* ABOUT THIS TASK: What lines below include the string "computer"? Pick them out and copy them.

+++

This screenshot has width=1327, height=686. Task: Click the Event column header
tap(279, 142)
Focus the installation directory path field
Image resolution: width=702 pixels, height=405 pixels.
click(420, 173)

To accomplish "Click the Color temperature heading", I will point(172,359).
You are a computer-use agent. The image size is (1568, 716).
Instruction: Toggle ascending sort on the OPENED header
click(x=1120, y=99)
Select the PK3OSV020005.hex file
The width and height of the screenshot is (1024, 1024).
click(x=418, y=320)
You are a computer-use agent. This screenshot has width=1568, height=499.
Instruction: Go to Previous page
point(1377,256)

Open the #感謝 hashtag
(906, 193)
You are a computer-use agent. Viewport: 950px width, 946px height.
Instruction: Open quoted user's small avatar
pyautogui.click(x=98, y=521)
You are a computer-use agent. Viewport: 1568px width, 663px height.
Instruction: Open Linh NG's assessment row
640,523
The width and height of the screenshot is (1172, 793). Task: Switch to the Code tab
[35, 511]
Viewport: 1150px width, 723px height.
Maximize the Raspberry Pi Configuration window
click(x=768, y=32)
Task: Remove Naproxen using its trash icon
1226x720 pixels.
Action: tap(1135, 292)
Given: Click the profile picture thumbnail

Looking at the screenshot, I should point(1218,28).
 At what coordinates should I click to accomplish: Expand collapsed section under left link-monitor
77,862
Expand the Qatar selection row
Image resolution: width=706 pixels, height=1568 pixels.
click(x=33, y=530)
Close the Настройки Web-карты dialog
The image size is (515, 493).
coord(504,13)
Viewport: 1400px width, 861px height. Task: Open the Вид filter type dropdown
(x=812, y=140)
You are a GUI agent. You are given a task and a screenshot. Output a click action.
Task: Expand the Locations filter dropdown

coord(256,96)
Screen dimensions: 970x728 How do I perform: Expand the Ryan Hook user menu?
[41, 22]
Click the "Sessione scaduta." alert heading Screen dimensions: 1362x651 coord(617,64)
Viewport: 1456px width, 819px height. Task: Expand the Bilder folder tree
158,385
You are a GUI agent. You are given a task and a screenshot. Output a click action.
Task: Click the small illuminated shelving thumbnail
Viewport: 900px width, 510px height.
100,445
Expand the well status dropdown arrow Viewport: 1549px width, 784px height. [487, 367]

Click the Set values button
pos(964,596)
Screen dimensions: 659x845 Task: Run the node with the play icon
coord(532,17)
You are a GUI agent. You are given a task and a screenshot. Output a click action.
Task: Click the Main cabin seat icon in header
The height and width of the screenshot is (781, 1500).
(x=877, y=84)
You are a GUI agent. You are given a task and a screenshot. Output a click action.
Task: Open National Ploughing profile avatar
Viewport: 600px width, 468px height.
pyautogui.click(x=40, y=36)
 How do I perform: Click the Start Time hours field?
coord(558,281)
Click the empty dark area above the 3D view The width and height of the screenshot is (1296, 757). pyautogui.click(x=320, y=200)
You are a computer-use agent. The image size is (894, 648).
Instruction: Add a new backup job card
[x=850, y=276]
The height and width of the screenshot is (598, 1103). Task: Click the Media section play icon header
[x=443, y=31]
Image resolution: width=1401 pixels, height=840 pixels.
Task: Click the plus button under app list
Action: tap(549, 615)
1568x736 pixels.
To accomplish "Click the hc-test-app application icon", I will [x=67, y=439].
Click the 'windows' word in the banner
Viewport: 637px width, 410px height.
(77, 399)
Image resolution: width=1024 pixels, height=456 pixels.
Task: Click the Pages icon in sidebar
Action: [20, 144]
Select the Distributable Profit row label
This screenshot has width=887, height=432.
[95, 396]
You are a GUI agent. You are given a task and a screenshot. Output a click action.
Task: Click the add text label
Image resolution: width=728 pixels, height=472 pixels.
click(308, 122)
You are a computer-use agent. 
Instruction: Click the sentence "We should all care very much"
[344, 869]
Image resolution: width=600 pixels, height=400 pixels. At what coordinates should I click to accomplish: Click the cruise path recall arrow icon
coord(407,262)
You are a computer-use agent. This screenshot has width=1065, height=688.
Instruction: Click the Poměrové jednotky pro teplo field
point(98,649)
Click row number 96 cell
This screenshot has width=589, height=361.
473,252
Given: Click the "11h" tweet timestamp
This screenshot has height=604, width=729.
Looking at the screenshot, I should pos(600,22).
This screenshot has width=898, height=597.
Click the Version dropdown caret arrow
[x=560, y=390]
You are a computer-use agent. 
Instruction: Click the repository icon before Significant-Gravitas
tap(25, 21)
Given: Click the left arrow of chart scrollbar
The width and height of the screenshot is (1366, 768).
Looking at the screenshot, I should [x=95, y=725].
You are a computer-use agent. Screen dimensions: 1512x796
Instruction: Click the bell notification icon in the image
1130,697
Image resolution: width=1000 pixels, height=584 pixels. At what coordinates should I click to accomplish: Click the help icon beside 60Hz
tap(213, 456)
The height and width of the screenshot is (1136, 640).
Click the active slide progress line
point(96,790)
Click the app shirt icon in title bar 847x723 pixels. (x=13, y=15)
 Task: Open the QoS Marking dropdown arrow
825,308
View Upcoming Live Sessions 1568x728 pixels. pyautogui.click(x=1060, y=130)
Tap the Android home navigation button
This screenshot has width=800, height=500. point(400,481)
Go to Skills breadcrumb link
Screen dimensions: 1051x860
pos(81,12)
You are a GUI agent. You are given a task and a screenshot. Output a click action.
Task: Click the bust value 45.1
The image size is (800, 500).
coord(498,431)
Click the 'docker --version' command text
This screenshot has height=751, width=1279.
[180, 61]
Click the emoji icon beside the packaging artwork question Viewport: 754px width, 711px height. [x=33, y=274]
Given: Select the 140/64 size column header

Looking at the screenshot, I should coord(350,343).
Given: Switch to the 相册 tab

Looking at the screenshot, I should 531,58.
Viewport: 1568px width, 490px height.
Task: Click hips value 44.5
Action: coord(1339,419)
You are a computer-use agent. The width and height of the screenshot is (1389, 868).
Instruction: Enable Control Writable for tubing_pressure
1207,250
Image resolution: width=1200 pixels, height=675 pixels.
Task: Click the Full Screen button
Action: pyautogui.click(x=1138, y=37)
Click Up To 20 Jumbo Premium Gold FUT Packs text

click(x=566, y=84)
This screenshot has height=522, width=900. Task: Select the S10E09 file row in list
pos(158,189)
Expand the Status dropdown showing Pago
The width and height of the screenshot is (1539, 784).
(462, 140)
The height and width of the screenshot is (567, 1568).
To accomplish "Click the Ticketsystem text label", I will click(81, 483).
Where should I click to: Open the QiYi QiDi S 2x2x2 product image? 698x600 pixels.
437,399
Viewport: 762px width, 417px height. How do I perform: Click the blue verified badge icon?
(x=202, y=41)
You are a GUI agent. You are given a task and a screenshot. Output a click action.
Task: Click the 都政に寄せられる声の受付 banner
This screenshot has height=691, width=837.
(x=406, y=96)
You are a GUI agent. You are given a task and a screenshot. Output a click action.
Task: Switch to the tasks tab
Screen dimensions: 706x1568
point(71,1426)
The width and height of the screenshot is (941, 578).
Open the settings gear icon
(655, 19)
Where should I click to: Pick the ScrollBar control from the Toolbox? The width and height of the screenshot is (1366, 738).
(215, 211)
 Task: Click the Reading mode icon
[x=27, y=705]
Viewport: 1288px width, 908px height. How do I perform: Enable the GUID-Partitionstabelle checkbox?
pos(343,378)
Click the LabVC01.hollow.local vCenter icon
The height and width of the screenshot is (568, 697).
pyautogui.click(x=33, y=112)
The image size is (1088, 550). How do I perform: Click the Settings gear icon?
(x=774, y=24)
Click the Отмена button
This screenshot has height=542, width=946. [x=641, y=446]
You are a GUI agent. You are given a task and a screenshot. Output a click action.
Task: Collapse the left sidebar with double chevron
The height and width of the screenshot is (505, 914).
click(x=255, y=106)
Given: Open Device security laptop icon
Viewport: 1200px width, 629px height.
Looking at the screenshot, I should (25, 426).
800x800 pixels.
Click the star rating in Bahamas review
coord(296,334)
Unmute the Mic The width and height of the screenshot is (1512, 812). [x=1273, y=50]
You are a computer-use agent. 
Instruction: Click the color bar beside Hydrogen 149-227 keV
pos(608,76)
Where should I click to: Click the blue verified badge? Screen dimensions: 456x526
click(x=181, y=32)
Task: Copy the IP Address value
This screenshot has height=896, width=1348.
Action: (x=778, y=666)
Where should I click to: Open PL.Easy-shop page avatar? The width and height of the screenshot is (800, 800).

+++

* TASK RESULT:
You are a computer-use agent. The image size is (1568, 716).
You are a computer-use agent. This screenshot has width=1568, height=499.
You are a computer-use agent. Viewport: 950px width, 946px height.
You are a computer-use agent. Viewport: 1568px width, 663px height.
You are a computer-use agent. The image size is (894, 648).
You are a computer-use agent. 
You are a computer-use agent. This screenshot has width=1065, height=688.
You are a computer-use agent. 
You are a computer-use agent. Screen dimensions: 1512x796
You are a computer-use agent. The width and height of the screenshot is (1389, 868).
You are a computer-use agent. 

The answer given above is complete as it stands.